Text-to-Speech from YouTube

Re-synthesizing clean audio (audo only) from text transcribed from youtube video / playlist. Fully open-source, fully local.

This Python script allows you to download a YouTube video or playlist, transcribe into text, and then resynthesize back to audio. The repo for the engines can be installed locally and no internet connection is required. There is no subscription fee or usage limit.

Motivation

There are many valuable YouTube videos worth revisiting, such as insightful lectures or educational content. I often listen to them using an audioplayer. However, the audio quality in these videos can be less than ideal, having issues like background noise, loud mouse clicking and keyboard typing, various accents, fluctuating volume, long pauses, or rapid speech, making them challenging to comprehend or enjoy.

This repo aims to address these challenges by extracting only the audio, enhancing its quality, and generating a clean version that eliminates these issues. Now, I can listen to my favorite content using audioplayer without any distractions, enabling a more immersive and enjoyable learning experience.

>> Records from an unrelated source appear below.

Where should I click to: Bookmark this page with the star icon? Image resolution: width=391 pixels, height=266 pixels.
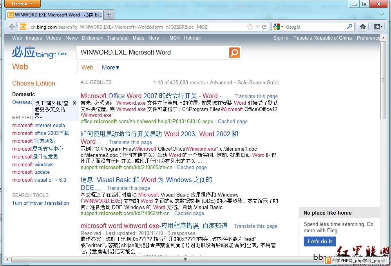(250, 27)
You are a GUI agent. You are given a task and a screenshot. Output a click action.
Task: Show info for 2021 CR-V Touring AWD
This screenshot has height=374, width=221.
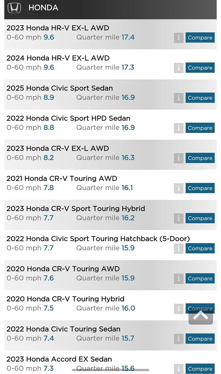[x=178, y=188]

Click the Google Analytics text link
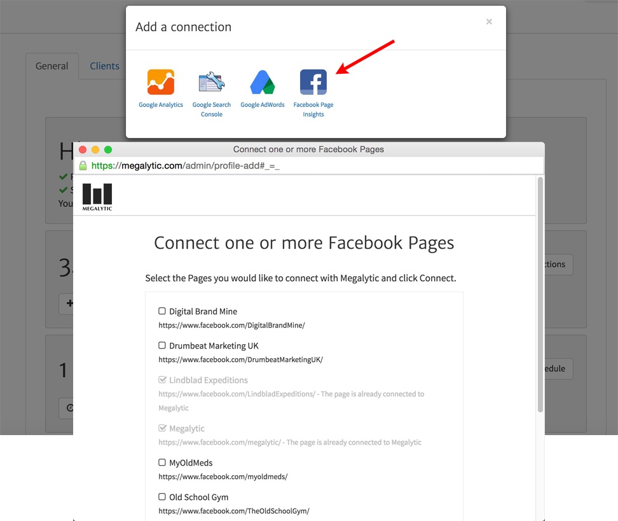pyautogui.click(x=161, y=105)
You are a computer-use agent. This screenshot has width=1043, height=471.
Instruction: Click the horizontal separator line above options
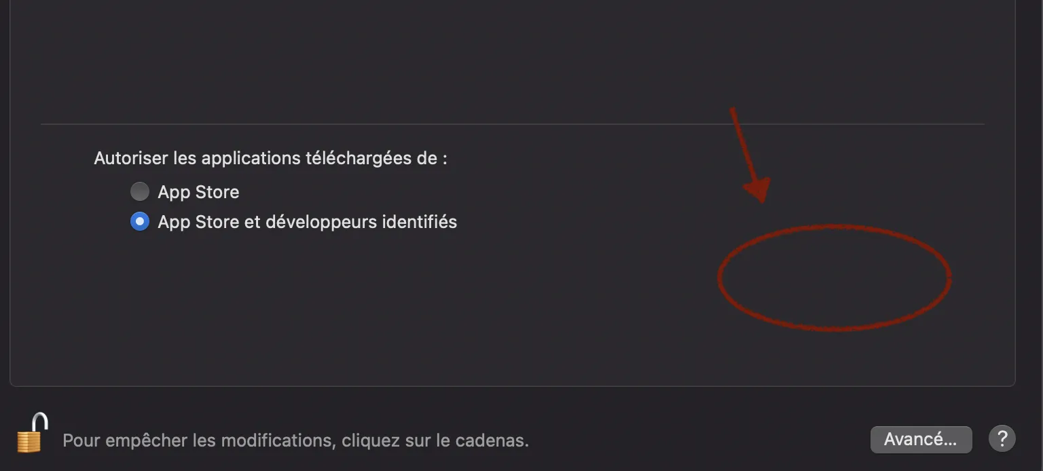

(TBD) Furthermore, the intermediate result of transcribed text allows for easier editing / LLM processing, such as adding intro / outro / summary, removing repetitions, correcting grammatical errors, cleaning up verbal fillers such as uh and oh, rewriting / expanding /shortening a sentence or paragraph, etc.

Features

Download audio from YouTube videos or playlists.
Transcribe audio to text using local Whisper model (by OpenAI) for easier editing and processing.
Resynthesize cleaned audio in MP3 format using one of two text-to-speech (TTS) engines for a high-quality listening experience.

Prerequisites

Ensure you have the following dependencies installed:

Python 3.x
pytube: A lightweight, dependency-free Python library for downloading YouTube videos and playlists.
Whisper: OpenAI's Whisper for transcription. Note that the package is called openai-whisper (not just whisper, which is a different package).
pyttsx3 TTS engine option 1. Extremely lightweight and fast.
Coqui TTS TTS engine option 2.
TTS models for Coqui TTS (specifically the model jenny is used in this script, which will be automatically downloaded the first time you use it)
espeak-ng Depending on your system, espeak-ng may need to be installed. For example, in Linux, install using:

sudo apt install espeak-ng
sudo apt install espeak-ng-data

Installation

Clone the repository to your local machine and install the required packages:

git clone https://github.com/eliujl/tts_from_youtube
cd tts_from_youtube
pip install -r requirements.txt

Usage

Run the script with the following command:

python tts_from_youtube_main.py <YouTube video or playlist URL> <output directory>

If you don't provide an output directory, the script will use a temporary folder in the current directory.

Example Usages Download and re-synthesize audio from a YouTube video:

python tts_from_youtube_main.py https://youtu.be/TCH_1BHY58I

Download and re-synthesize audio from a YouTube playlist:

python tts_from_youtube_main.py https://youtube.com/playlist?list=PLAqhIrjkxbuWI23v9cThsA9GvCAUhRvKZ&si=WQc1A7wJbwymLY0L

Specify output directory:

python tts_from_youtube_main.py https://youtu.be/TCH_1BHY58I ./temp_audio

If no YouTube URL is given when starting the Python script, it will ask you to enter a URL and specify an output directory (press Enter to use the default temporary folder).

Limitations

Whisper transcription can be slow (especially if the audio is very long), and sometimes can have puncturation problems.
The open-source TTS engines may still sound a bit mechanical.